If the United States was in tumult, China was steadfast. In early May the Chinese media trumpeted Chinese-led talks between Hamas and Fatah. With China as the broker, these two factions could join at last and present a united front against Israel, and implicitly against the United States. “China’s Brilliance Cannot Be Stopped!” shouted one headline. Another article claimed that “China is expected to achieve another breakthrough after the resumption of diplomatic relations between Saudi Arabia and Iran." (So far this expectation has been frustrated.) 

Chinese Social Media

Many of the same stories and themes appeared on Chinese social media:

Once again, the overall sentiment scores were roughly similar in social media posts about Israel and Hamas. The US campus protests were once again a popular topic, as was the death of the Hamas commander’s family. 

But the commentary online was far more freewheeling, especially in posts critical of Israel. When Israel closed 28 embassies in early April, one commentator wrote: “I suggest Netanyahu increase cooperation with Tesla and land on Mars as soon as possible because the earth cannot satisfy Israel at all.” There were posts supportive of Israel as well, but plenty of criticism. 

Criticisms of the United States were also more pointed. One post claimed that while the US was willing to condemn Israel’s World Central Kitchen bombing, a Department of Defense spokesperson refused to comment on an allegedly similar situation during the retreat from Afghanistan. The post began with emojis: 🤡👉, implying that the US government was a clown show. Other posts accused the US of undermining China’s diplomatic efforts in the Middle East and being a bad ally, even to Israel. The headline of one post about the Democratic Party’s growing criticism of Netanyahu read: “From lover to jerk.” 
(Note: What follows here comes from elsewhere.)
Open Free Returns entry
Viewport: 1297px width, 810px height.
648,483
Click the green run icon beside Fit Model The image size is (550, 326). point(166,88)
In both mainstream and social media, then, one of the most pronounced themes in discussion of Israel and Hamas was a familiar one: the contrast between China and the US. And the contrast they drew could not have been clearer. The US is responsible for global instability, and the violence that comes with it. China is on the side of stability, order, and peace—and by far the better geopolitical partner. These narratives were the more or less explicit subtext of the Hamas-Israel coverage, running beneath everything like a bass line under different melodies. The Chinese Communist Party sees the US as an agent of chaos and wants to offer its own sphere of influence as an alternative, and this is the view consistently shaping Chinese media’s Middle East coverage. Chinese social media users seem to concur—or at least that is the message that makes it through the censors.